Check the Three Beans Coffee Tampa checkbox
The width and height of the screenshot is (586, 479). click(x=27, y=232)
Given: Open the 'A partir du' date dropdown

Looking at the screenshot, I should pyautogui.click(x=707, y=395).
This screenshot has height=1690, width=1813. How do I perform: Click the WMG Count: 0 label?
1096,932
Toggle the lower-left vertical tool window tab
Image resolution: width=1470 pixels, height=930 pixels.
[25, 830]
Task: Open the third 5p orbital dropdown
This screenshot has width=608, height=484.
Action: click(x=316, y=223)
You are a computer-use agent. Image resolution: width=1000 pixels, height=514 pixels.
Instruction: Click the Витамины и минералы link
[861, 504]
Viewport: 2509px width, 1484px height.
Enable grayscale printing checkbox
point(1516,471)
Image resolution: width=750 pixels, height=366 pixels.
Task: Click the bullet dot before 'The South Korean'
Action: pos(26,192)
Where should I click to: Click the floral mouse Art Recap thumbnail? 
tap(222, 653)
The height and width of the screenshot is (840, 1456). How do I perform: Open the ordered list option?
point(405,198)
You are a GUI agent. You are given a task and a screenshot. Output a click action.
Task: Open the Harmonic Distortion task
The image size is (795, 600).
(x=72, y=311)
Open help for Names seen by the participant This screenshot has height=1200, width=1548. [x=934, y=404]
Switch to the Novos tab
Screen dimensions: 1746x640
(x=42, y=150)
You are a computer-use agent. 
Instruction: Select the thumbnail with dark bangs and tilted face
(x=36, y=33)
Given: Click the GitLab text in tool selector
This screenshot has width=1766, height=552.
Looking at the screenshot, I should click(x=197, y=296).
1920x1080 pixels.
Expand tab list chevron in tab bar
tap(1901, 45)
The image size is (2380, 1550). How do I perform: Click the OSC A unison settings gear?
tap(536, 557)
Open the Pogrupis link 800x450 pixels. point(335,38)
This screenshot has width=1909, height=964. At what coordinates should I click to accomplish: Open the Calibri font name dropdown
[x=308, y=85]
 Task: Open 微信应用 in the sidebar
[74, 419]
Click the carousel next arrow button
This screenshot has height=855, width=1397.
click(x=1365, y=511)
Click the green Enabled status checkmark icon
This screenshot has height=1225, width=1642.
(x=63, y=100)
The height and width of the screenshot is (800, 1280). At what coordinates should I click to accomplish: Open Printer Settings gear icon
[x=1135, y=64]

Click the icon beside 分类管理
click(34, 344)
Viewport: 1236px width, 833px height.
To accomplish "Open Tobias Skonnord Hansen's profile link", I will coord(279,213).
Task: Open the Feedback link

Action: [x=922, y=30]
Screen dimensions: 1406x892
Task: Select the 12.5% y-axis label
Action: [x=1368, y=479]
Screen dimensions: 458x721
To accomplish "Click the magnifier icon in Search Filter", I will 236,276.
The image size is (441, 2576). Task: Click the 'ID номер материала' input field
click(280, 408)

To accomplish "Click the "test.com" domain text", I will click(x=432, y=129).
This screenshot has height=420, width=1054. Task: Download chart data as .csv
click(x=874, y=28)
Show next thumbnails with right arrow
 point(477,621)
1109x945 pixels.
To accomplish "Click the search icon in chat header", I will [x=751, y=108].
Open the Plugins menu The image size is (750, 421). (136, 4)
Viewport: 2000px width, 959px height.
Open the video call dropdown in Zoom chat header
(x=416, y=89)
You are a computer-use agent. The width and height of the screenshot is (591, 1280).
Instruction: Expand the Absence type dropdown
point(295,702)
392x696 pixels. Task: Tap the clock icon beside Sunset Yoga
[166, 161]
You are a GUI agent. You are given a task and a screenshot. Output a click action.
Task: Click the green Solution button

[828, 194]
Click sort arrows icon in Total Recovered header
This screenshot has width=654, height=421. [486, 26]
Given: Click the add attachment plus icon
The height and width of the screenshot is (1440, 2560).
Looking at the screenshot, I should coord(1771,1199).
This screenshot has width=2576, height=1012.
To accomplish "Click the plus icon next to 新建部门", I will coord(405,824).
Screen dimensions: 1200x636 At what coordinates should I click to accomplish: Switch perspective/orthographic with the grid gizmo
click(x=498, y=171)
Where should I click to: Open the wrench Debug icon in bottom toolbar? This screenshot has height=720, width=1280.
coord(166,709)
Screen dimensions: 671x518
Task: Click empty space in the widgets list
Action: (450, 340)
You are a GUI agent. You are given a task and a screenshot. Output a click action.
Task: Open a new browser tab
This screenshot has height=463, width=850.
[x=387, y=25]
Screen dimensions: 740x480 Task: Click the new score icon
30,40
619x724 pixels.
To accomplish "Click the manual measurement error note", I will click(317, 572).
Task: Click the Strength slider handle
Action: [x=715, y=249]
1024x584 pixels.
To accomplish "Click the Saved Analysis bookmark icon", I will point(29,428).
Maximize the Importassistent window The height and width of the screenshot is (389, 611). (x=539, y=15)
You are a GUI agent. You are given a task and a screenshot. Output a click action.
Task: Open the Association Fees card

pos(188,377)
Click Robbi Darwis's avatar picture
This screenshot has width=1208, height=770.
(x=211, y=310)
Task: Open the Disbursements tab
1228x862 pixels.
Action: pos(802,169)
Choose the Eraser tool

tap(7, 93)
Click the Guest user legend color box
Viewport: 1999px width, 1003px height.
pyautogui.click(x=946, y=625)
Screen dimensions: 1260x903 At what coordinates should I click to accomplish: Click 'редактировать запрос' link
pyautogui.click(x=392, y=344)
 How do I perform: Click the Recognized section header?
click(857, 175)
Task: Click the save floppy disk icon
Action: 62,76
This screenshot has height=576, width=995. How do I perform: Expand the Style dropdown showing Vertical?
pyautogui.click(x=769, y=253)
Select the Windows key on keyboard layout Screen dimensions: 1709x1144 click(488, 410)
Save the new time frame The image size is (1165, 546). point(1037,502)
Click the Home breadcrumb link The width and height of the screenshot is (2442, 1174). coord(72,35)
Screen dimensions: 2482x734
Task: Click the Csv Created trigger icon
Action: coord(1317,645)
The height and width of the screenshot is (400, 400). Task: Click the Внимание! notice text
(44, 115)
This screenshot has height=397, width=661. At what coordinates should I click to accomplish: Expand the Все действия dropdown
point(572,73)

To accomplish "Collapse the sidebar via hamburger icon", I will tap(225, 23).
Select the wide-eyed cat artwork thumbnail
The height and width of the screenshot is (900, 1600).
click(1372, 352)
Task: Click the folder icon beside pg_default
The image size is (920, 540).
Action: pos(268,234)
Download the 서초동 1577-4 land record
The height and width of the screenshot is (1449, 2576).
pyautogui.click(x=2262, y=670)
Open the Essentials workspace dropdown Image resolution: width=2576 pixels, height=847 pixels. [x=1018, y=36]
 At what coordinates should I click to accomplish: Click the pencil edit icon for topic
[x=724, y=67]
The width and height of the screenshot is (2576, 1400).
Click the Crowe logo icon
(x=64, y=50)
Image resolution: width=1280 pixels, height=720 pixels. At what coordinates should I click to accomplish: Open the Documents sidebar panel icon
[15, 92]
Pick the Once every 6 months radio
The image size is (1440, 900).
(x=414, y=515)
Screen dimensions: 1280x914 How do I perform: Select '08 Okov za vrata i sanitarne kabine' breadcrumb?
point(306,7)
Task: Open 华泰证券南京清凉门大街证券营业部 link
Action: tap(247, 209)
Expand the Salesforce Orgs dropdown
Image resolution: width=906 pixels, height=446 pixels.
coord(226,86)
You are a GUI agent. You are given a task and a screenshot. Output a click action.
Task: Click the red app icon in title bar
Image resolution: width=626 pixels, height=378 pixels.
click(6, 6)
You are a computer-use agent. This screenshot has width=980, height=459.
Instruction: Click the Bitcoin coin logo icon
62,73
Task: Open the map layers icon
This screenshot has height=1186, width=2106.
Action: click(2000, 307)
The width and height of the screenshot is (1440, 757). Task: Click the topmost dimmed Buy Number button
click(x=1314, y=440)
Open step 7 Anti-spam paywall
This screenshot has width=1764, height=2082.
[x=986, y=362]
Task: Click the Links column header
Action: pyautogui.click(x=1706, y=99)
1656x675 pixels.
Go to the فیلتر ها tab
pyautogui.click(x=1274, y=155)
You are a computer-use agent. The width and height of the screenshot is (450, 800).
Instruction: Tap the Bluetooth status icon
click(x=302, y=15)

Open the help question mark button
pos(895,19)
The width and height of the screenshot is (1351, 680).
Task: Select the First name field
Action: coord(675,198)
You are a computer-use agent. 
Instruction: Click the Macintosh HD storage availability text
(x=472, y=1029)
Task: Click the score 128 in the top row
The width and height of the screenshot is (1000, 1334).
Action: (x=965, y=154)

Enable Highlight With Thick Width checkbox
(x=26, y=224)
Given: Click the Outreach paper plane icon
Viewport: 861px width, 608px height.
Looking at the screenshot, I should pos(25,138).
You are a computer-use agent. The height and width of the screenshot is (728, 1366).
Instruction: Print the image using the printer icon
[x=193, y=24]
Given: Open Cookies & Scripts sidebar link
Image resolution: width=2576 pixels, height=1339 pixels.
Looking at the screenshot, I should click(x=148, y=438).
+ + + + + + +
- [Given task]
Retype the stretch of the listing that opens with the line containing "Switch to the Novos tab" and closes with the line containing "Open the Pogrupis", reproducing each line exactly, both of those lines included.

- [In response]
Switch to the Novos tab
Screen dimensions: 1746x640
(x=42, y=150)
You are a computer-use agent. 
Instruction: Select the thumbnail with dark bangs and tilted face
(x=36, y=33)
Given: Click the GitLab text in tool selector
This screenshot has width=1766, height=552.
Looking at the screenshot, I should click(x=197, y=296).
1920x1080 pixels.
Expand tab list chevron in tab bar
tap(1901, 45)
The image size is (2380, 1550). How do I perform: Click the OSC A unison settings gear?
tap(536, 557)
Open the Pogrupis link 800x450 pixels. point(335,38)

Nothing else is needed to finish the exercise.